The SDF, the main U.S.-backed force that fought IS in Syria, controls more than a dozen prisons in the northeast where some 9,000 IS members have been held for years without trial.
IS was defeated in Iraq in 2017 and in Syria two years later, but the group’s sleeper cells still carry out deadly attacks in both countries.
Under a deal announced Sunday, government forces were to take over control of the prisons from the SDF, but the transfer did not go smoothly. On Monday, Syrian government forces and SDF fighters clashed around two of the prisons.
The Syrian military announced Tuesday evening a new four-day ceasefire with Kurdish-led forces after a previous agreement fell through. There was no immediate statement from the SDF.
Elham Ahmad, a senior official with the Kurdish-led local administration in northeast Syria, told journalists Tuesday that the earlier ceasefire had fallen apart after SDF leader Mazloum Abdi requested a five-day grace period to implement the conditions and Syrian Interim President Ahmad al-Sharaa refused.
She blamed the government for violating the agreement but called for a return to dialogue.

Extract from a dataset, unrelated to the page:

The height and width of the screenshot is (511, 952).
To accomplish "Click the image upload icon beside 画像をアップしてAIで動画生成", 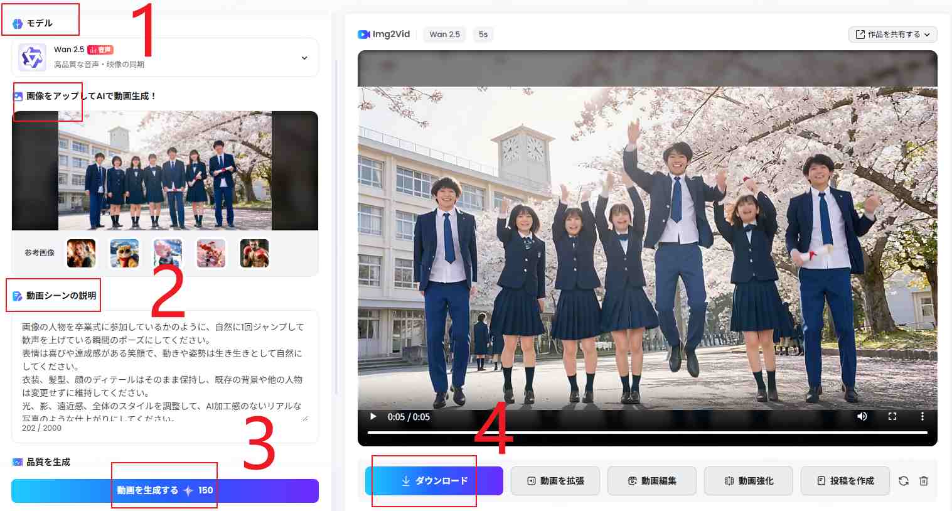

In response to a journalist's question regarding whether the SDF had requested help from Israel - which previously intervened in clashes between government forces and groups from the Druze religious minority last year - Ahmad said “certain figures” from Israel had communicated with the SDF. She added that the SDF is ready to accept support from any source available.
SDF officials have expressed disappointment at the failure of the U.S. to intervene on their behalf. The group was long the main U.S. partner in Syria in the fight against IS, but that has changed as the Trump administration has developed closer ties with al-Sharaa's government.
U.S. envoy to Syria Tom Barrack in a statement Tuesday urged the SDF to move forward with integration into the new Syrian government and army and appeared to warn the Kurdish-led force that no help would be coming from Washington if it continued fighting.
“The original purpose of the SDF as the primary anti-ISIS force on the ground has largely expired, as Damascus is now both willing and positioned to take over security responsibilities, including control of ISIS detention facilities and camps,” he said in a statement. “Recent developments show the US actively facilitating this transition, rather than prolonging a separate SDF role."
Since toppling Bashar Assad in December 2024, Syria’s new leaders have struggled to assert their full authority over the war-torn country. An agreement was reached in March that would merge the SDF with Damascus, but it didn’t gain traction.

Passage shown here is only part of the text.